When much of your livelihood is wrapped up in your small business, you may dread ever being contacted by the IRS about missing returns or a tax debt. Nonetheless, the IRS will contact your business if you do in fact owe the government money. Your first instinct may be to ignore these communication attempts in a bid to protect your business. However, doing so only will make the matter worse and even put you in a more suspicious light. Rather than draw the ire of this agency, you can remain proactive and use these strategies to resolve your tax delinquency.
Taking this first step and keeping in contact with the IRS shows that you are aware of your obligation and want to address it head on rather than ignore it altogether. You can send letters, emails or call the toll-free customer service line to keep the agency informed about your financial circumstances, your plans to pay the debt and any circumstances that could delay your payment.
You should keep a record of these communications and include the date and the subject that each one discussed. This record could be useful if you ever must appear at a hearing with the IRS to negotiate your tax debt.
Provide Current Financial Information
It is important that the government knows about your business's finances, especially if the amount of money that comes in each month fluctuates greatly. You should provide current financial information to the IRS so that the agent assigned to your case understands why you can or cannot pay on your tax debt. This information can come in the form of bank deposit statements, profit and loss statements and accounts receivable records.
Request a Payment Plan or a Reduction
If you cannot pay the entire amount in whole, you should ask to be set up on an installment payment plan. This request should be in writing and include the ideal amount that you can pay regularly, as well as the date on which you can send that payment.
You could also ask for a discount of your tax debt. If you know that it will be some time before you can pay the amount in entirety, it would not be unreasonable to ask for a certain percentage to be deducted from that sum. In some cases, your agent may work with you and reduce the debt to make it more affordable for you.
File an Offer to Compromise
Similar to asking for a reduction, you can also file an offer to compromise. This offer acknowledges that you cannot pay the entire amount, but would still like to make amends by offering a smaller, yet still significant payment on this obligation. Again, this request should be in writing. If you are facing extraordinary circumstances like a serious illness or dire financial duress, you could be granted this offer to compromise.
File for Bankruptcy
Bankruptcy is usually a last resort to get away from the stress and pressure of an IRS debt. You may have heard before that taxes cannot be dismissed in a bankruptcy. Even if that is true to a degree, owed taxes, especially small business taxes, can be reorganized and included in a repayment plan under a Chapter 13 filing. You would still suffer the credit ramifications from filing for bankruptcy; however, it would give you the chance to pay off your tax debt if you have no other way of meeting this obligation.
Hire a Tax Attorney
Negotiating with the IRS does in fact take quite a bit of effort and concentration. If you would rather focus on running your small business instead of dealing with this agency, you should hire a tax attorney to represent you.

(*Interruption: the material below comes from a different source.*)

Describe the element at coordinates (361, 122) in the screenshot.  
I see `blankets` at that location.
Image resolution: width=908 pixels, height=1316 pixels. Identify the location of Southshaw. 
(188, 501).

Your attorney can act as a communication liaison and advocate to resolve this obligation. Your lawyer can also request that you be set up on payment plan, file for an extension on your behalf, and make an offer to compromise. You will be kept informed on the proceedings and still be able to run your business, all the while knowing that your lawyer is advocating for your best interests.
The success and future of your small business can be in jeopardy when you owe the IRS money. When you want to take care of this debt head on, you can be proactive and remain in charge of this resolution process by taking these important steps after your small business has been contacted by this government agency.